Sarah Baker, directrice exécutive de la Society of Children’s Book Authors and Illustrators et cousine de Segal, a déclaré : « J’ai toujours vu Lore Segal de deux manières : le célèbre auteur dont j’adorais les livres et le fabuleux cousin dont l’appartement de l’Upper West Side était un lieu magique. lieu de rassemblement pour moi et ma famille élargie. Son appartement bordé de livres était toujours plein de chaleur et d’art, et chaque fois que j’y étais, Lore prenait le temps de communiquer avec moi et de me faire sentir spéciale. C’est qui était Lore, et c’est pourquoi tant de gens ont ce lien particulier avec ses livres. J’espère que tous ses livres continueront d’être découverts par de nouveaux lecteurs. Il existe un livre de Lore Segal pour chaque phase de votre vie, et l’humour, la curiosité, la sagesse et l’empathie qu’elle a mis dans chaque histoire sont son cadeau pour nous tous.

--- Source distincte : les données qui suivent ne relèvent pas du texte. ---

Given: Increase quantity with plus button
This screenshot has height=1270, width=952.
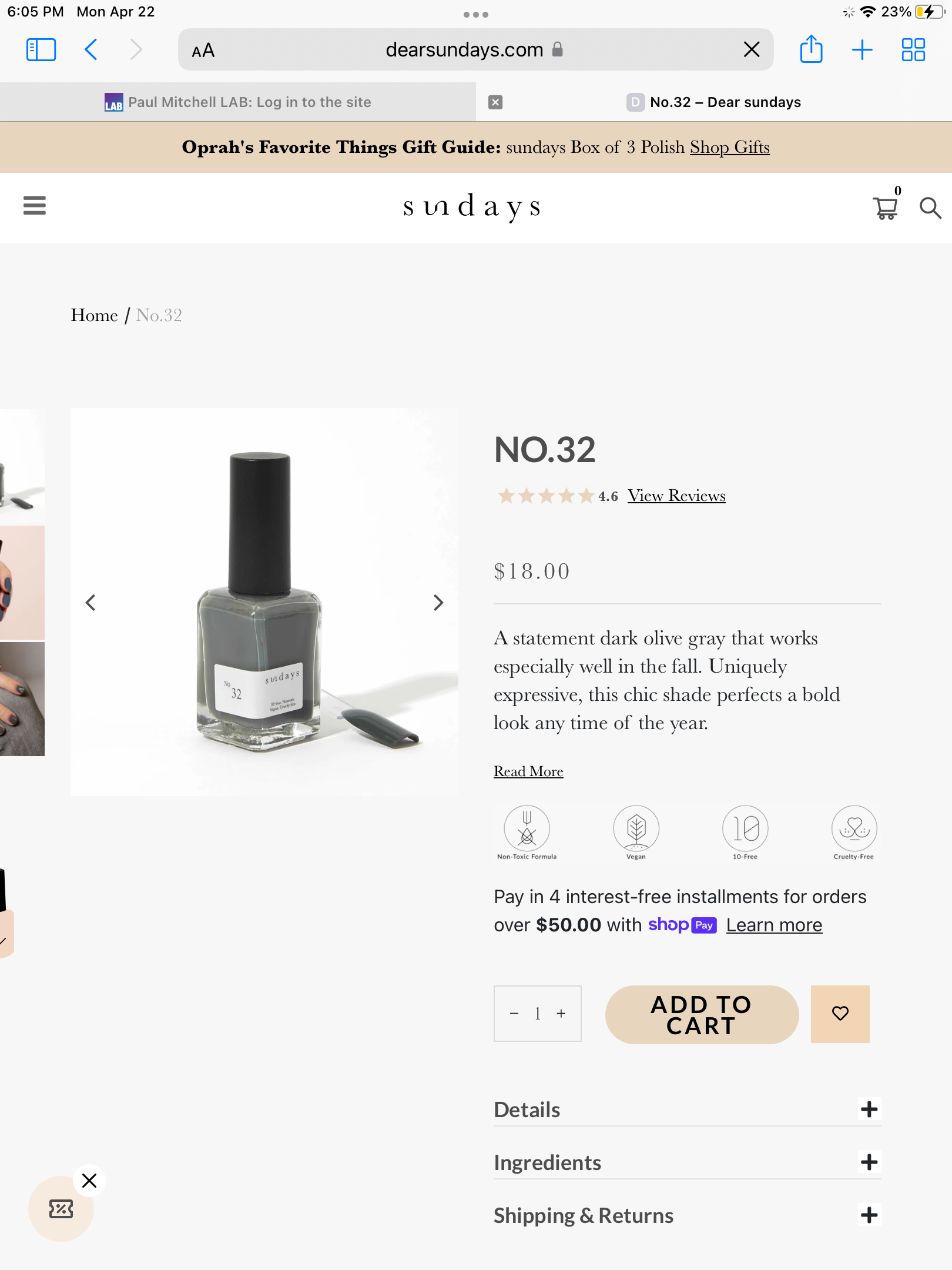Looking at the screenshot, I should pos(561,1014).

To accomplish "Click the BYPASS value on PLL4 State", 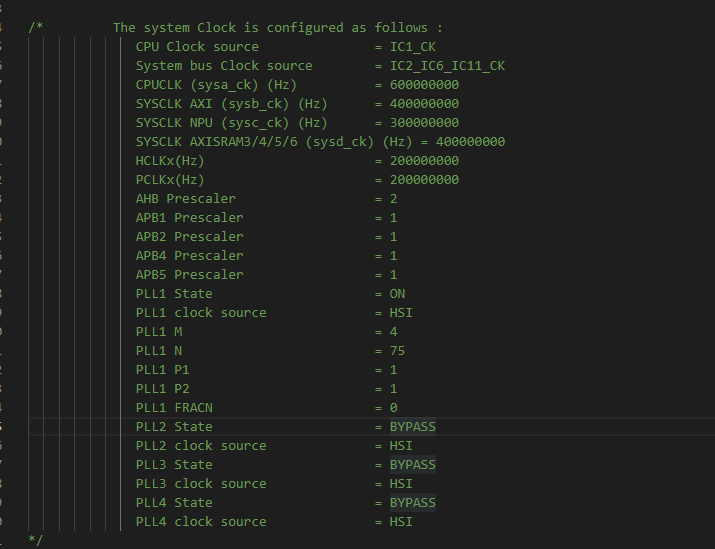I will coord(413,503).
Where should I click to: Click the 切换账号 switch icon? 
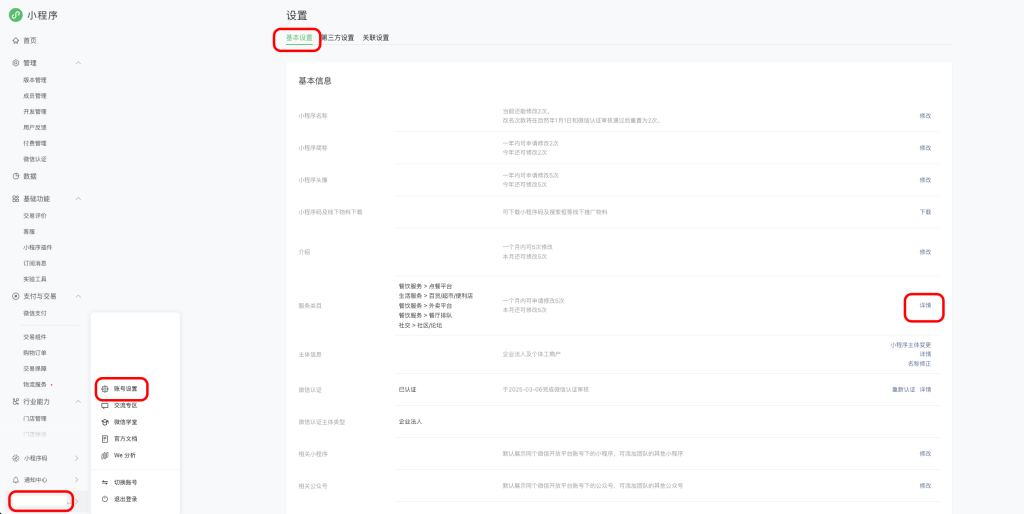[105, 482]
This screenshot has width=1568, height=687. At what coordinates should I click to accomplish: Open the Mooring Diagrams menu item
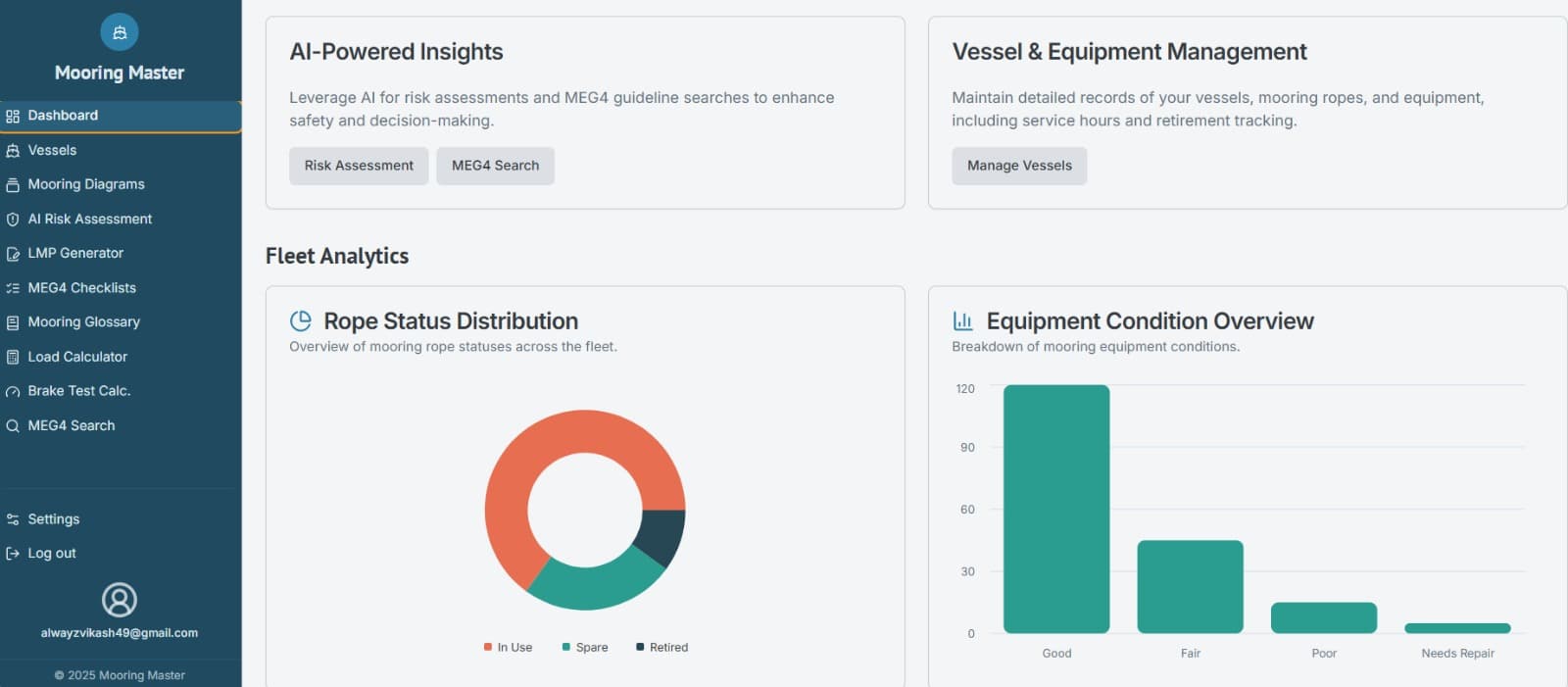pos(86,184)
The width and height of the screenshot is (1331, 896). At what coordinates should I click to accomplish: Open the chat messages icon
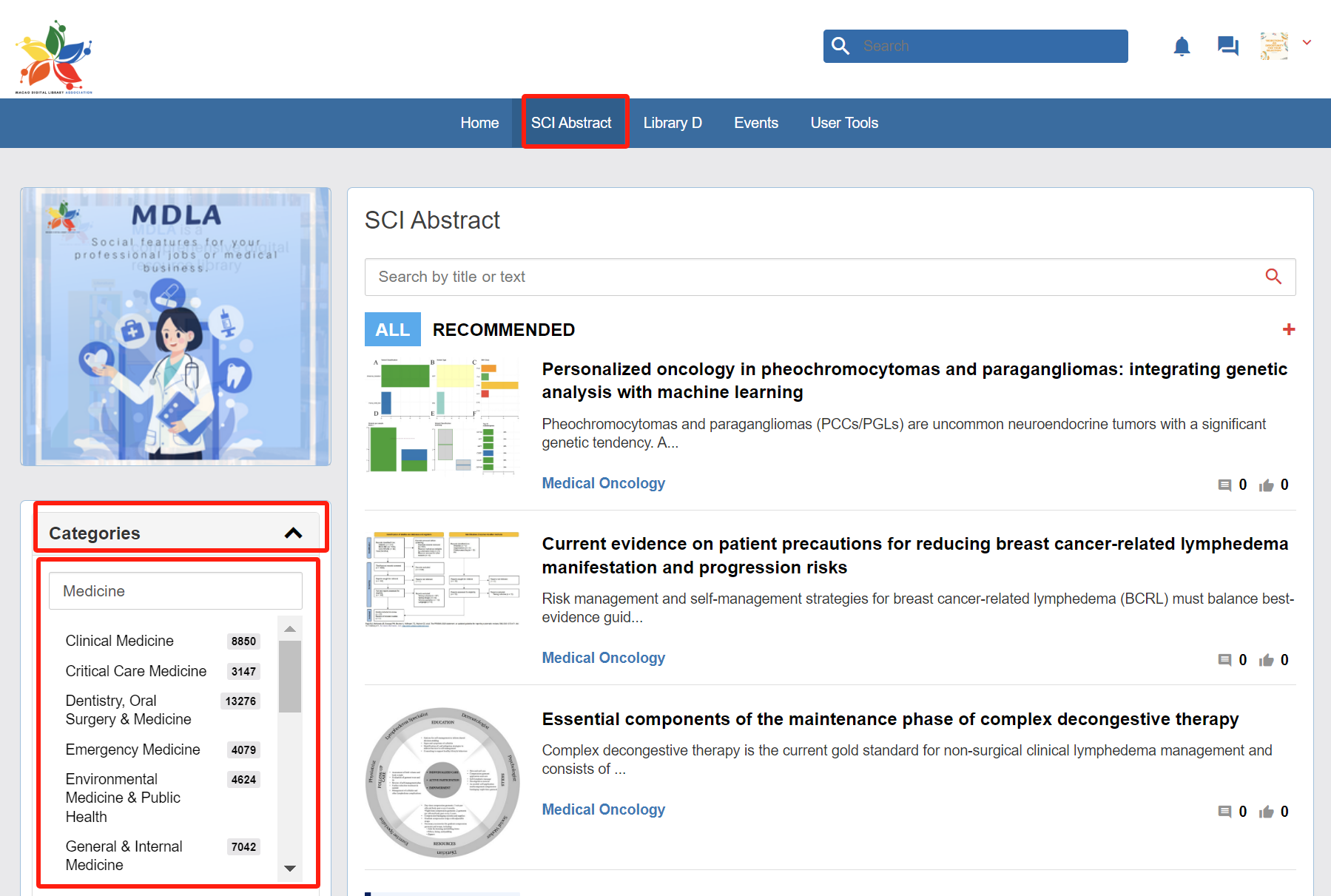coord(1227,47)
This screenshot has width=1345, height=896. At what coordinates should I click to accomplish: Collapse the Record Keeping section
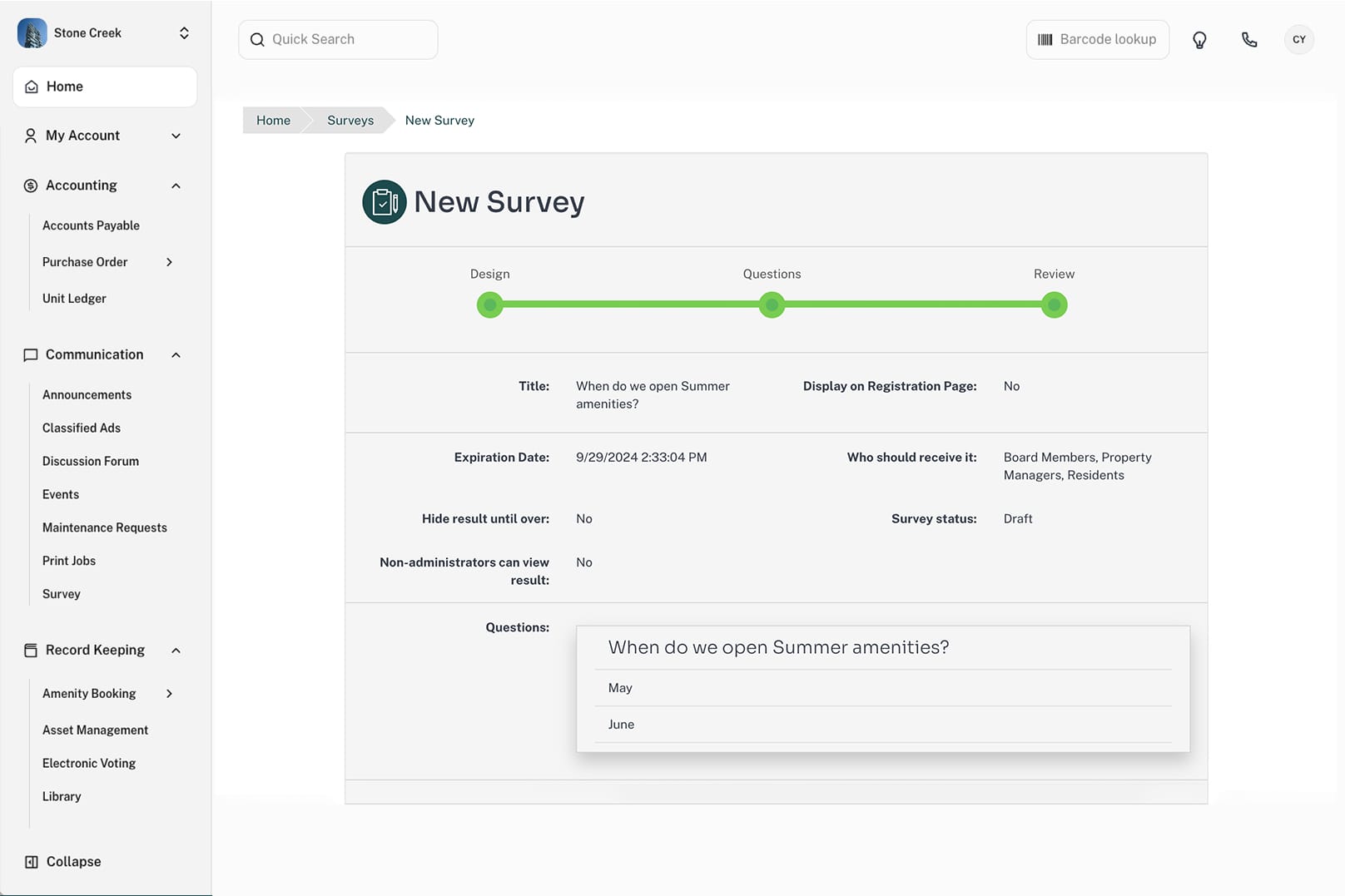tap(102, 651)
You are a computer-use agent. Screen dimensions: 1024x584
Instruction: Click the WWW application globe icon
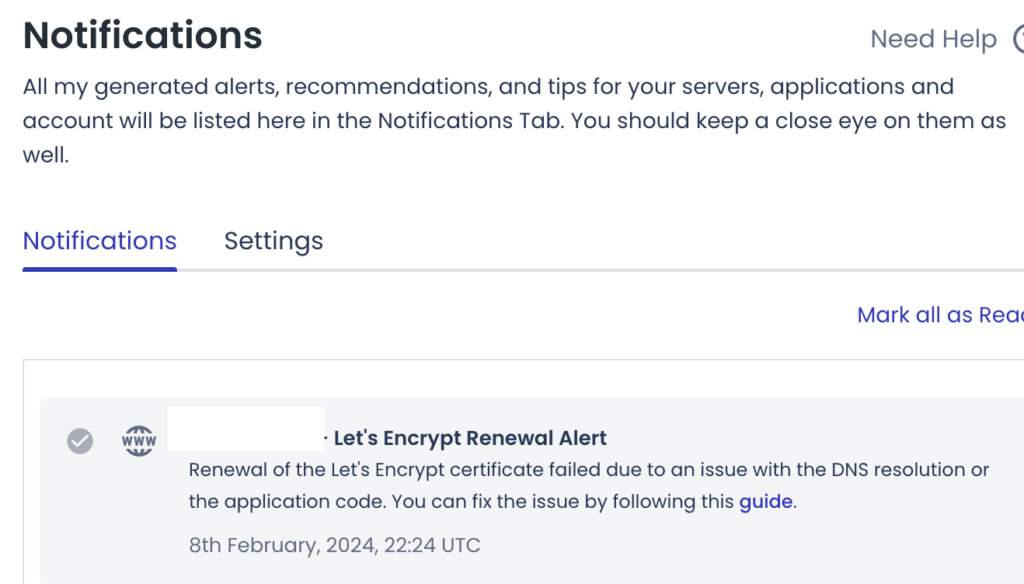(139, 440)
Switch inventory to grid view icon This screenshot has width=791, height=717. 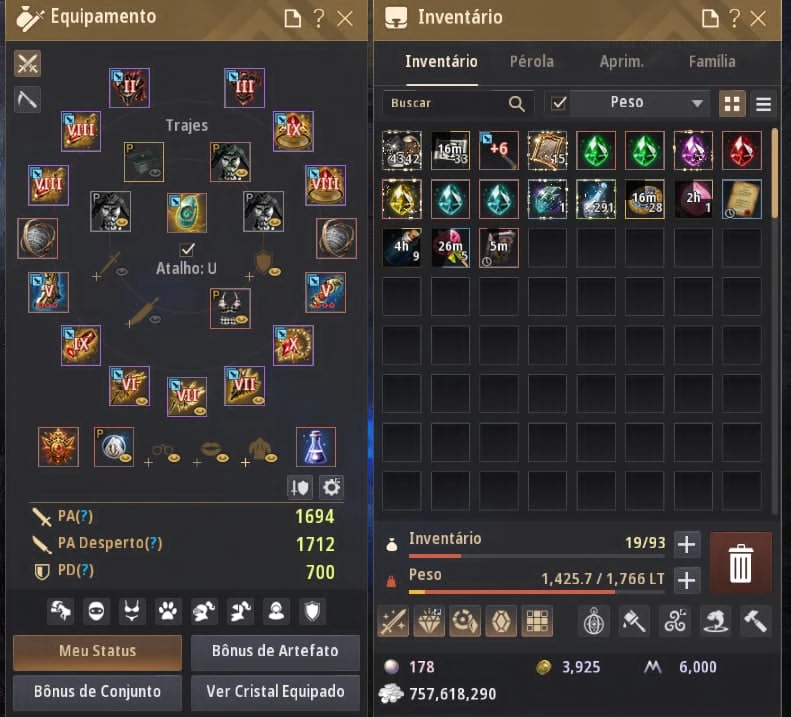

Et l’auteure-illustratrice Sophie Blackall, l’une des amies proches de Segal, se souvient d’elle de cette façon : « La première réponse de Lore Segal à tout ce qui lui arrivait – chagrin, angoisse, maladresse, inconfort, assimilation, réconciliation, perte, amour – fut : « Est-ce que n’est-ce pas intéressant ? Sa deuxième réponse fut d’écrire à ce sujet. «Si je n’écrivais pas», dit-elle, «je ne sais pas ce que je ferais». Les lettres qu’elle a écrites lorsqu’elle avait 11 ans ont sauvé ses parents de l’Autriche occupée par les nazis. Les livres d’images qu’elle a écrits ont façonné l’enfance de mes enfants et m’ont inspiré à devenir écrivain. Ses romans défient toute description, bouleversent les attentes et nous laissent ravis d’être en vie, et les histoires qu’elle écrivait chaque matin la faisaient rire, l’aidaient à comprendre le monde et la rendaient curieuse pendant 96 ans.